Thai cuisine is a tasty cuisine that has many quick and delicious dishes, like a quick vegan Thai red curry.
With cauliflower, bell peppers, zucchini and kale, you can use a red curry paste and coconut milk to conjure up a tasty dish that is super quick on the table and perfect for a weekday dinner. This vegetarian Thai red curry is ideal as a meal prep and to be made in advance.
I love to eat Thai dishes at asian restaurants and I like to prepare them quickly at home. Thanks to the coconut milk and the purchased curry paste, you get the authentic taste at home. It tastes so good 🙂 I could eat such dishes every day.
Instead of the red curry paste, you can also use green or yellow. You can also change and vary the vegetables, so you always have something new and it won't get boring.
Is Thai Red Curry Paste Vegan?
The curry paste you can buy in the store is vegan. But always check the ingredients list to be sure.

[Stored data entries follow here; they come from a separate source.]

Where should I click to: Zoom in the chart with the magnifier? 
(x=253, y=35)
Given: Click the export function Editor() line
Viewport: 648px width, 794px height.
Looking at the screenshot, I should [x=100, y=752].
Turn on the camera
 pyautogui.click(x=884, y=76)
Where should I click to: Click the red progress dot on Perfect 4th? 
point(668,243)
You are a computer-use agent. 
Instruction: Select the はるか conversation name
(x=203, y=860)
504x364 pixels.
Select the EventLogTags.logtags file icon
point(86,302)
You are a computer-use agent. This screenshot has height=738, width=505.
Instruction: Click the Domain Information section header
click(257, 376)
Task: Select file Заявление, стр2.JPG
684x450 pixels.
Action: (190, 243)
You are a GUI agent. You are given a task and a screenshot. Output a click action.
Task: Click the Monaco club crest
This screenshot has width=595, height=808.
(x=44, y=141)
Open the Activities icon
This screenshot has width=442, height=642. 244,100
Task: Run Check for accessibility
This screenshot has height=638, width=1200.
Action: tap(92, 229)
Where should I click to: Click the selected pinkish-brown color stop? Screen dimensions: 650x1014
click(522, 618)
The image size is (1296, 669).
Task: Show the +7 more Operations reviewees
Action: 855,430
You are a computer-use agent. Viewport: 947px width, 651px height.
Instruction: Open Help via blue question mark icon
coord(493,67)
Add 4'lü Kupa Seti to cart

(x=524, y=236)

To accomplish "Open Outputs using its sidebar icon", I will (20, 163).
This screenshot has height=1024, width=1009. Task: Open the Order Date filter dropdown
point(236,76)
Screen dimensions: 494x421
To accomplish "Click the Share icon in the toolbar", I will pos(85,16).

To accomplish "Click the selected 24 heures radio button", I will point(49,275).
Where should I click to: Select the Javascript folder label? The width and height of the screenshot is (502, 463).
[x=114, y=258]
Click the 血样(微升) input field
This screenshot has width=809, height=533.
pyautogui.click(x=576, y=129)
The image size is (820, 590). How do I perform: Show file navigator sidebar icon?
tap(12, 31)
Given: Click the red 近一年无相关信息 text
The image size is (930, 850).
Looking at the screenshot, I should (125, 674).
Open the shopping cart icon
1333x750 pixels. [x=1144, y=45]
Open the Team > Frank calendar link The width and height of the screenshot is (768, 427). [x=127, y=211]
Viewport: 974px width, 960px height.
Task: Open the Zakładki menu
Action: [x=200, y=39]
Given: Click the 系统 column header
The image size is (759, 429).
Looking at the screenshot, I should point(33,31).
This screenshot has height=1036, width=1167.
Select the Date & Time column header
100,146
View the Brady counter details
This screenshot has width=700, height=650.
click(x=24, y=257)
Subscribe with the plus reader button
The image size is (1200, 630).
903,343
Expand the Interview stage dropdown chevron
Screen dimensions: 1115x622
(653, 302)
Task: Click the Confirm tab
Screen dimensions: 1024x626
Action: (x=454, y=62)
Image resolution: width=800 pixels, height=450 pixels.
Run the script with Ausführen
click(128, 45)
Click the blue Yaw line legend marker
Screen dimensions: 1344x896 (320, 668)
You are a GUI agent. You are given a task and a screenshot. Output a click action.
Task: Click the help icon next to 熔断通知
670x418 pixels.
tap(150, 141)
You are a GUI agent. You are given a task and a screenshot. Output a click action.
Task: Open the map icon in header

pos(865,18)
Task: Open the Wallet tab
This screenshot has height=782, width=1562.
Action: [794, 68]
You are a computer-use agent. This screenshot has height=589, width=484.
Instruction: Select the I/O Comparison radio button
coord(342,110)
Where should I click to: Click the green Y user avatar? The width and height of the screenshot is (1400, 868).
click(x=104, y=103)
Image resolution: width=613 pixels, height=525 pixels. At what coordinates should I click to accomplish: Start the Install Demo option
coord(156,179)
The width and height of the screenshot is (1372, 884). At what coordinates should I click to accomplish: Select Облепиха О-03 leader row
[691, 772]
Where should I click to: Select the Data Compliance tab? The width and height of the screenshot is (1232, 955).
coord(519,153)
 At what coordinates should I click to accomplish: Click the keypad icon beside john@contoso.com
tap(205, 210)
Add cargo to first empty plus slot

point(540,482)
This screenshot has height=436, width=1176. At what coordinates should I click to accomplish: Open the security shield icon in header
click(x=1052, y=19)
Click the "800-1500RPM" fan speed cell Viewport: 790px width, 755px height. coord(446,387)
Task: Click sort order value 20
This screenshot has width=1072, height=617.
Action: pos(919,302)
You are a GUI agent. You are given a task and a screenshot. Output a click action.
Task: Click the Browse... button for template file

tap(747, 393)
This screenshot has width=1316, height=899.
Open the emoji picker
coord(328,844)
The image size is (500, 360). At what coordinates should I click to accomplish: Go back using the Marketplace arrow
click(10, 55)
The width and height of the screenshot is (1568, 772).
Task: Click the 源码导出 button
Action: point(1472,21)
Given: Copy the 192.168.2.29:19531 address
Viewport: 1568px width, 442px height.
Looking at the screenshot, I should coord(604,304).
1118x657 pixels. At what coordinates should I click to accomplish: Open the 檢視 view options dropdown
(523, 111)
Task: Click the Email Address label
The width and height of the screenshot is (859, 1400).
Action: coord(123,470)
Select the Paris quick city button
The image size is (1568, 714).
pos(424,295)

Can I freeze the Thai curry paste?
If you bought the curry paste, but you don't prepare many recipes with the curry paste, just freeze it in portions and you always have the paste on hand without having to buy new ones.
Put the curry paste on baking paper in tablespoons and put it in the freezer. When the curry paste is frozen, place it in a sealable container. So you can always take out the paste and use it in tablespoons.
What do I need for a vegan Thai red curry?
A brief overview of what is included in the dish. The exact amount can be found on the recipe card below.
Freshly grated ginger
Orange Bell Pepper
Red Curry Paste
Soy Sauce or Coconut Amino Acids
Sriracha to taste / Asian Chilli Sauce (optional)
Lime Peel to taste
Fresh Lime Juice
How do I prepare vegan Thai red curry?
First, fry the chopped onions, ginger and garlic in a little water. Add a splash of water every now and then until the onions get a nice color. Now add the cauliflower florets and the peppers with the coconut milk, vegetable broth and curry paste and after 7 minutes the zucchini with the kale.
Cook until the cauliflower is soft but firm to the bite.
You can now eat the curry as soup or serve brown rice with it. We like to add a salad as a side dish.
Tips to make a great vegan Thai red curry
- Cook the cauliflower and peppers first, as they take longer to soften.
- We don't want the vegetables to be cooked too softly, they should still have a bite.
- Lime juice gives the dish something special. Instead of lime, you could use lemon juice.
- To get an aromatic dish, we need onions, ginger and garlic. Don't try to omit these ingredients.
- It is best to use normal canned coconut milk, not lite. If you eat wfpb, use coconut milk lite and add some cashew cream to make it creamy.
- When the Curry is finished you can discard the bay leaf. We do not eat it.